Bu çalışma içinde gördüğüm odur ki, parlamenter demokrasi, çok partili hayat ve kadınlara seçme ve seçilme hakkının verilmesidir. Bu kuruluşta, genel muhasebe yapacak olursam, öncelikle barış, adaletle birlik, temel hak ve özgürlüklerin teminat altına alınması ilkeleri benimsenmiştir.
O günün şartlarında, büyük önder Mustafa Kemal Atatürk tarafından işaret edildiği gibi, kendisi ve silah arkadaşlarıyla birlikte bütün alanlara da yer alan Türk Halkı, Ulusal Kurtuluş ve bağımsızlık mücadelesine öncülük ettiğini vurgulamıştı.
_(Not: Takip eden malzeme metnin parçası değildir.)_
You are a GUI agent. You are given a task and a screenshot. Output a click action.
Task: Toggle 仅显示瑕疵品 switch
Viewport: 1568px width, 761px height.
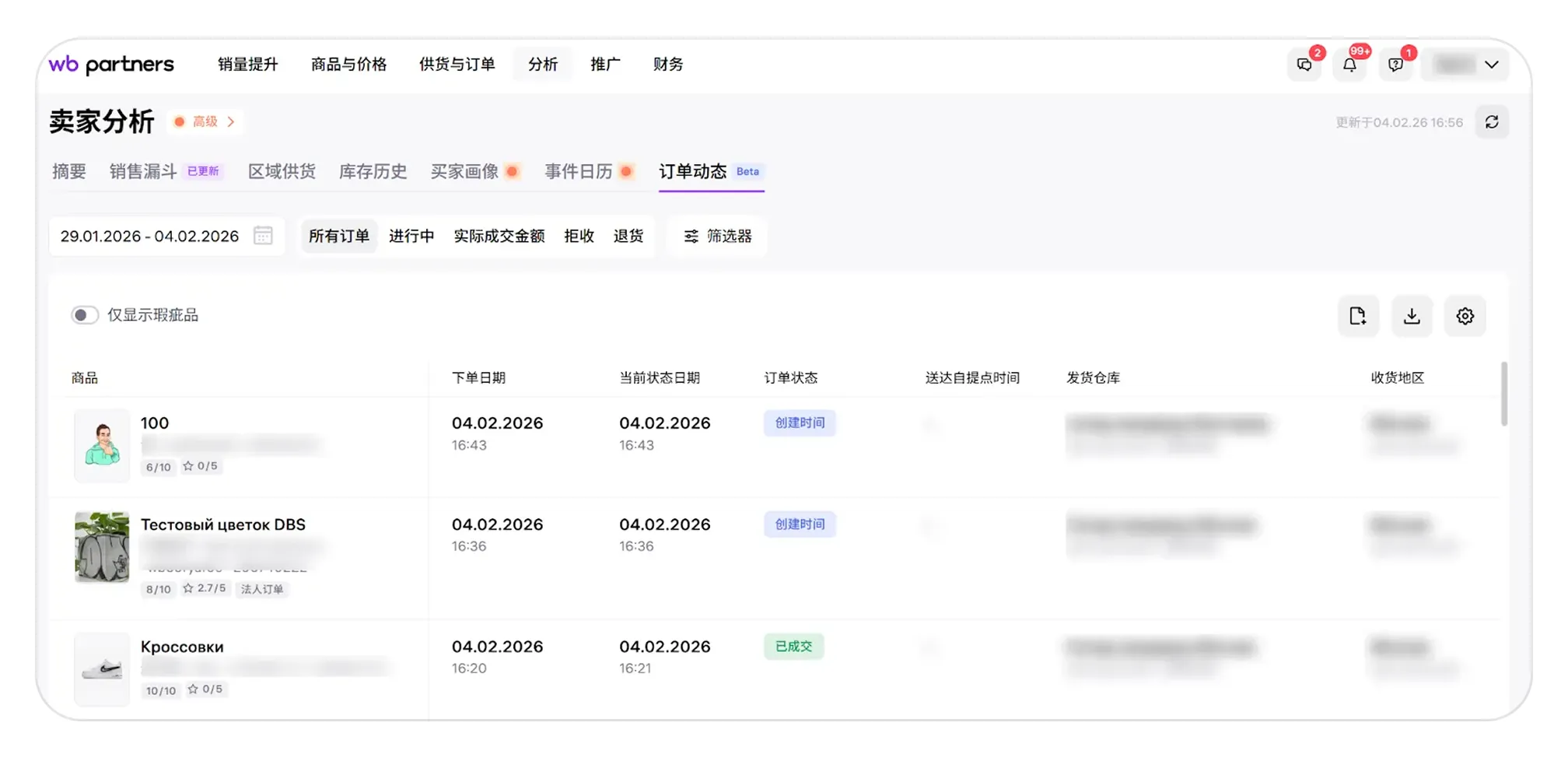pos(85,315)

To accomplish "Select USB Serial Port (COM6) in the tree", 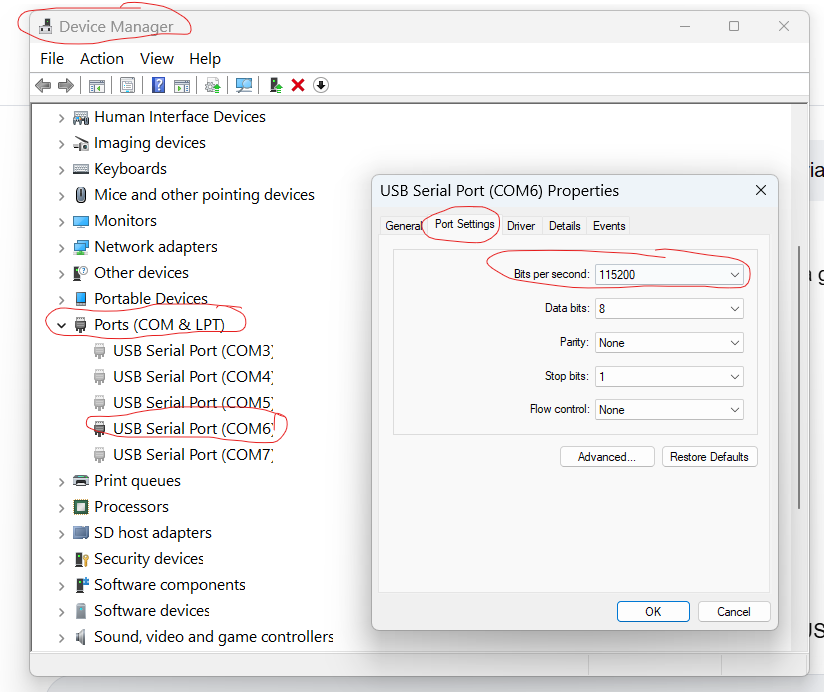I will pos(192,428).
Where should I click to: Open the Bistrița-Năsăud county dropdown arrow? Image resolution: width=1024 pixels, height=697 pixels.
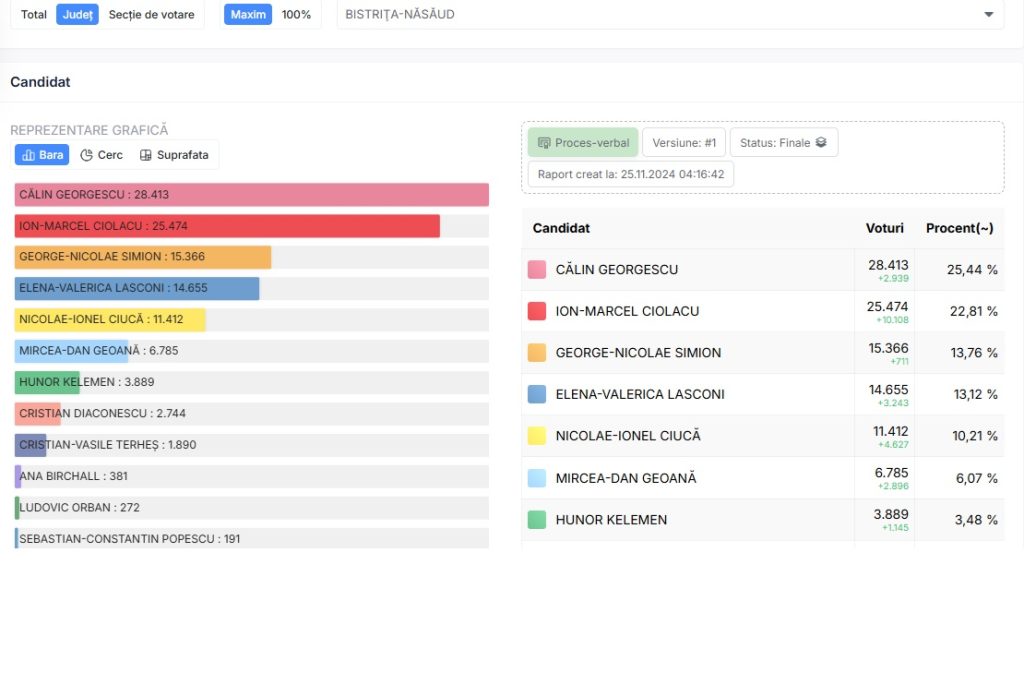tap(988, 15)
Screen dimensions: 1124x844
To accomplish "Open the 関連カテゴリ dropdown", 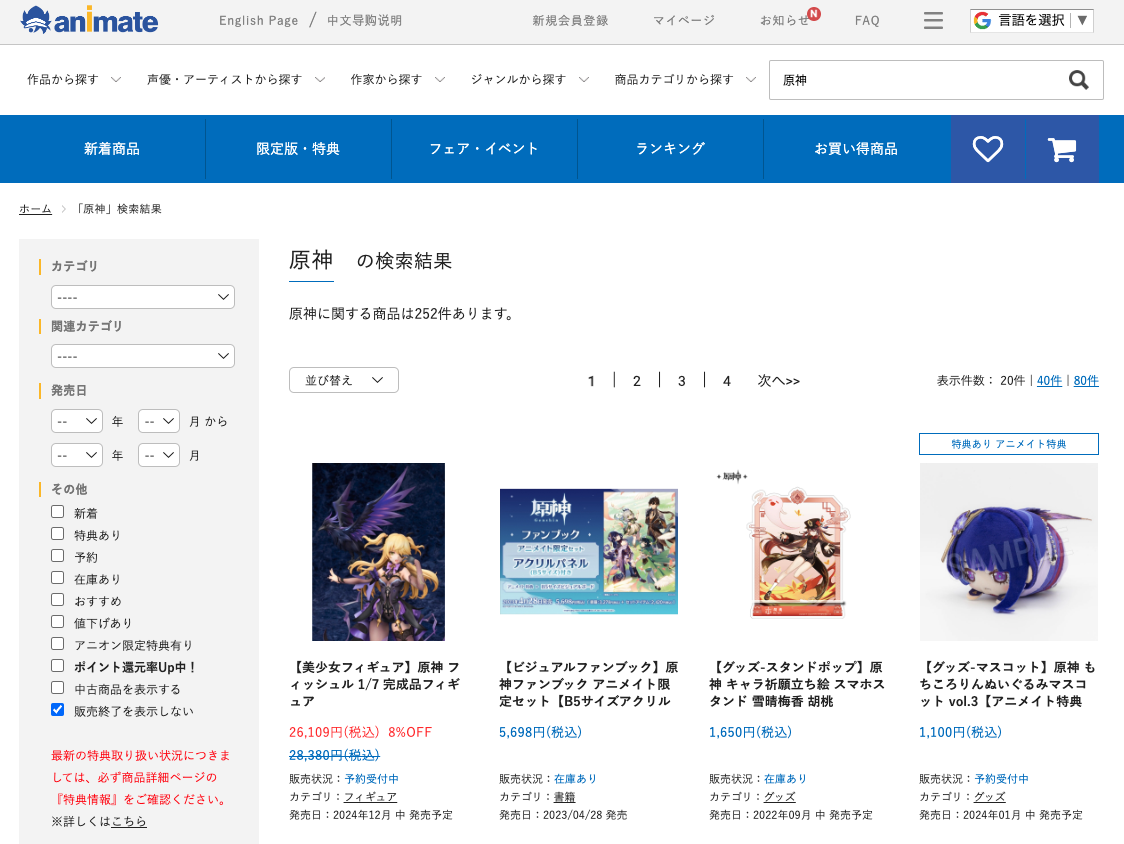I will tap(142, 356).
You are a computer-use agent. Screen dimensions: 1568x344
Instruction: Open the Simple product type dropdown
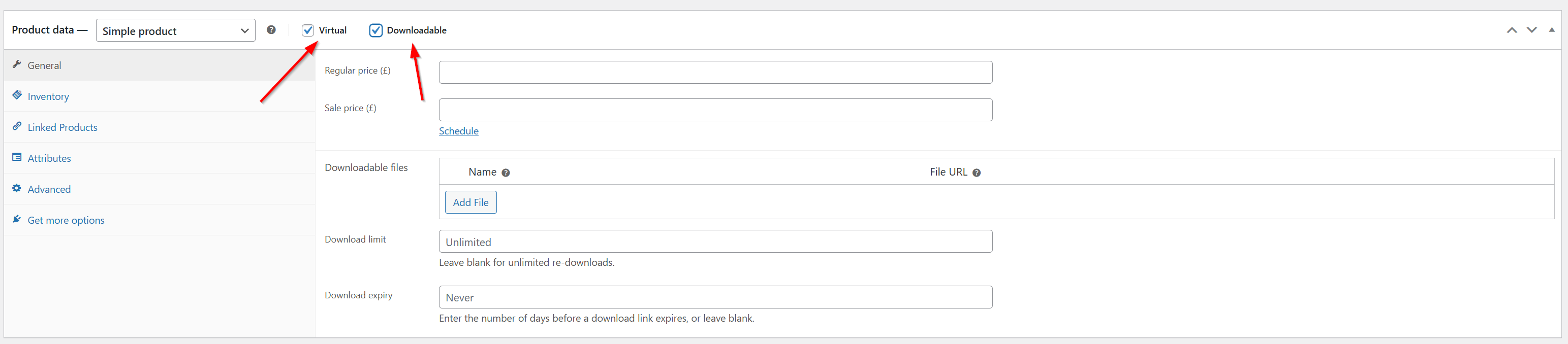click(x=175, y=30)
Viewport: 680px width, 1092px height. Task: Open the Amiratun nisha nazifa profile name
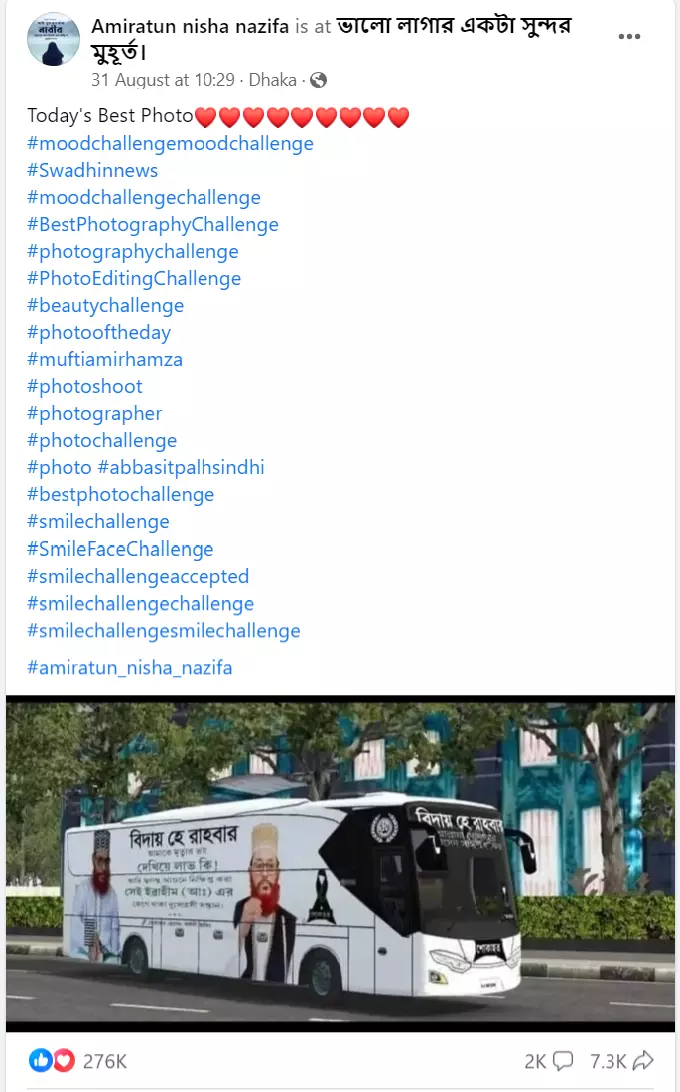[x=190, y=26]
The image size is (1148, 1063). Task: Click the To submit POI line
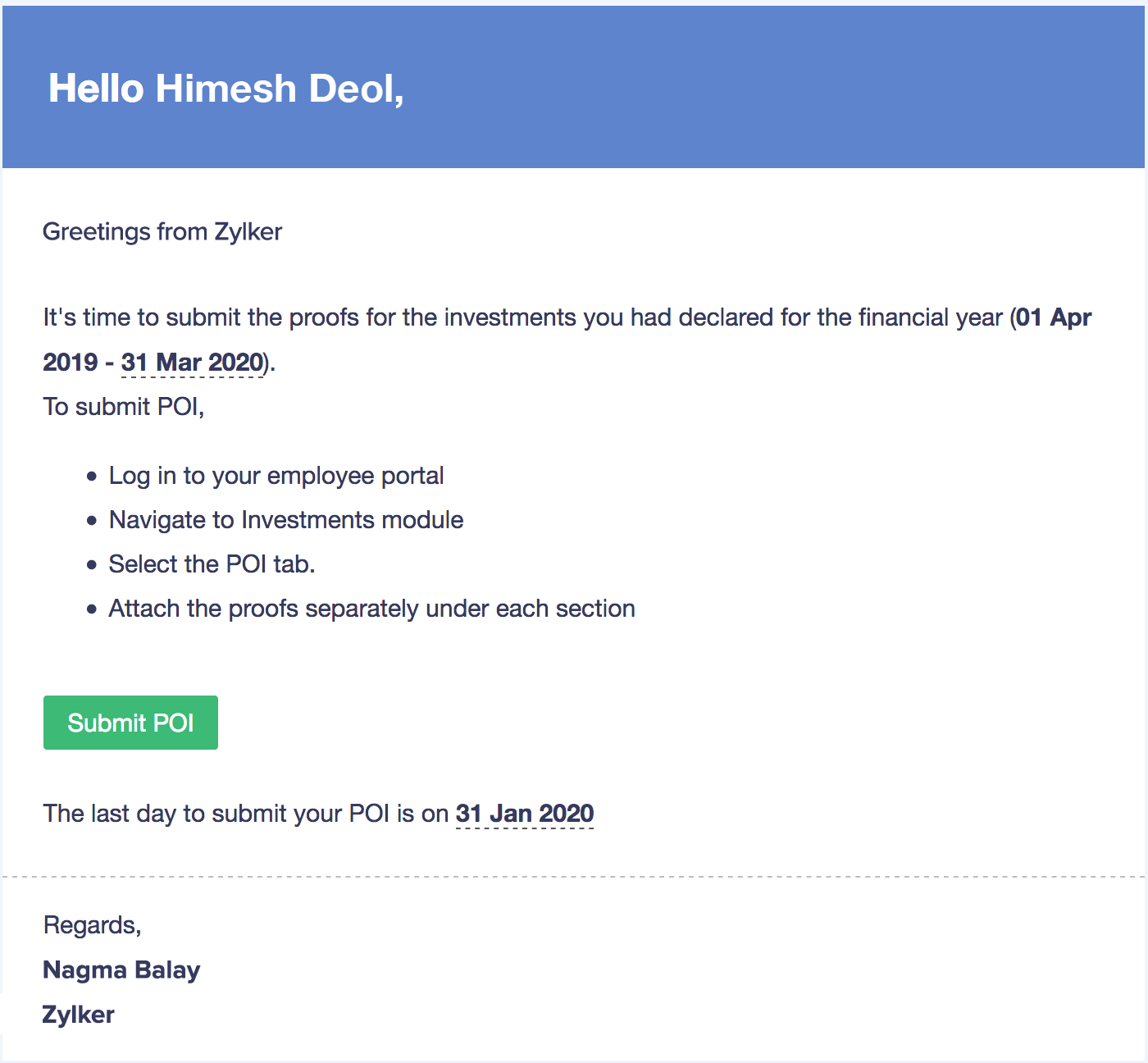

Mustafa Kemal Atatürk, ilk olarak teşkilatlanmada yola çıkarken, İlk olarak Halk Fıkrası adında yeni bir kurmuş olduğudur. Kurmuş olduğu bu partinin tüm toplumu bağrına basmasını hesaplayarak, 1935 tarihinde adını değiştirerek, “Cumhuriyet Halk Partisi” olarak gerçekleştirmiştir. Bu ilkeli açılışı değişikliği yaparken de, Cumhuriyet Halk Partisinin söyleminde belirtmiş olduğu ilkeleri şu şekilde sıralamıştır: (Cumhuriyetçilik, milliyetçilik, halkçılık, laiklik, devletçilik ve devrimcilik olarak ilan etmiştir. Bu ilkeleri açıklarken de, önceliği hoşgörüye dayanılarak barışı, uzlaşmayı, dayanışmayı, eşitlik ve özgürlük esasına dayalı bir devlet politikası yürütülmesini de teminat altına almıştır.
Cumhuriyet Halk Partisi aynı zamanda, Mustafa Kemal Atatürk’ün önderliğinde, cumhuriyeti kuran, saltanatı kaldıran, hilafete son verdiği gibi ulusal birliği sağlamayı da yapmayı bilmiştir.
Cumhuriyet Halk Partisi hüsrana uğramış bir Anadolu’yu yenide inşa etmenin
gayreti içine girmişti. O günün ağır şartlarında oluşan birçok işlerin yapılmasını ihmal etmeden yoluna devam etmişti. Ne yazık ki, ikinci dünya savaşının başlaması sonucunda birçok mali tedbirler almak zorunda da kalmıştı.
İkinci dünya savaşını ustalıkta geçiştirmek suretiyle, çok partili rejime gitmeği de sağladı.
Sonuç olarak 1950 yılında muhalefete düşmesini olgunlukla kabul etmiş ve muhalefet görevini ülke çıkarları neyi gerektiriyorsa ona göre yapmıştır.
1960 askeri darbesi sonucunda pozitif eğitim ilkeleri içinde ortanın soluna açılım yaparak, sol kavramını bütün halk satında öğrenilmesi sağlamaya çalışmıştı. Buradaki söylemin temel amacı halka yönelik bir düzen değişikliğiydi.
Devlet partisi olan Cumhuriyet Halk Partisi, artik düzen partisi değil, halkın partisi unvanını üslenmişti.
Günümüze geldiğimizde, Cumhuriyet Halk Partisinin neden halkın yönetiminde söz sahibi olmadığına bakılmalıdır. Bu sentezi irdelerken, birçok eksikliklerin olduğunu görmekteyiz. Bu eksiklikler giderildiği takdirde, Cumhuriyet Halk Partisi halkın partisi programını hayata geçireceği günden itibaren, daimi yönetimde halkı temsil etme yetkisini elinde tutacak en önemli adaydır.